Architect/Contractor: Richard Laughlin, Laughlin Homes & Restoration, Fredericksburg, Texas

Priorities

  • Update a circa 1891 homestead in the Texas hill country. Existing conditions: a crude kitchen and a makeshift bathroom; stairs on the exterior of the building; a freestanding gas stove as the only heat source
  • Repurpose and modernize the living and kitchen space while respecting the pioneer home’s roots

Solutions

The fifth generation of a family had been living in this homestead until the current owners purchased it and enlisted designer Richard Laughlin to remodel it.

Laughlin’s crew cleaned and repointed the stones, which had been quarried on site in the 1800s, and gutted the interior leaving the stone walls and second floor platform intact. They reclaimed and recycled as much as they could or used historical light fixtures and salvaged doors and lumber to give the project a period feel.

The crew installed a new standing-seam metal roof and “laid wood shingles on the porches and outbuildings to provide a historic feel while reducing glare in the second floor windows,” Laughlin says. The second floor got a new master suite and an interior staircase. To open the kitchen the team created arched openings in the 18-inch-thick solid stone walls.

Judges’ comments

“They saved this house from ... rotting away and they were meticulous in bringing it back to its original condition. It was a farmstead and it still feels like a farmstead. It’s true to its original feel, as if it could have survived [in this way] the whole time.”

__INFORMATION SUPPLIED__.
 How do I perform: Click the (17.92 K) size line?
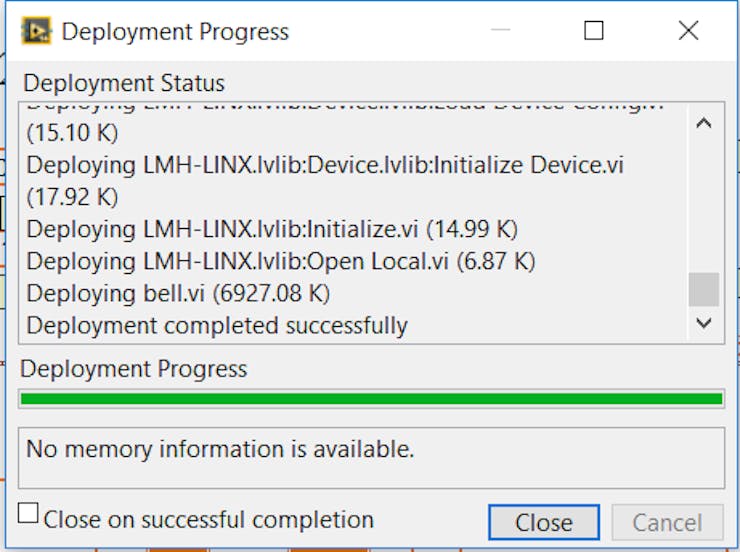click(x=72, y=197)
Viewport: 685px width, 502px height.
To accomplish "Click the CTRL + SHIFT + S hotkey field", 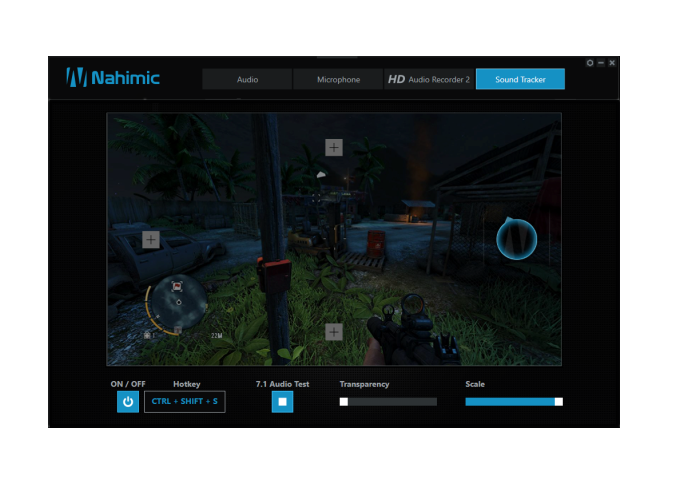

__WHAT IS ASKED__. List every existing condition that the homestead remodel text gives for the house before the work began. Use only the homestead remodel text for what comes next, not the data.

__FULL SOLUTION__.
- A crude kitchen
- A makeshift bathroom
- Stairs on the exterior of the building
- A freestanding gas stove as the only heat source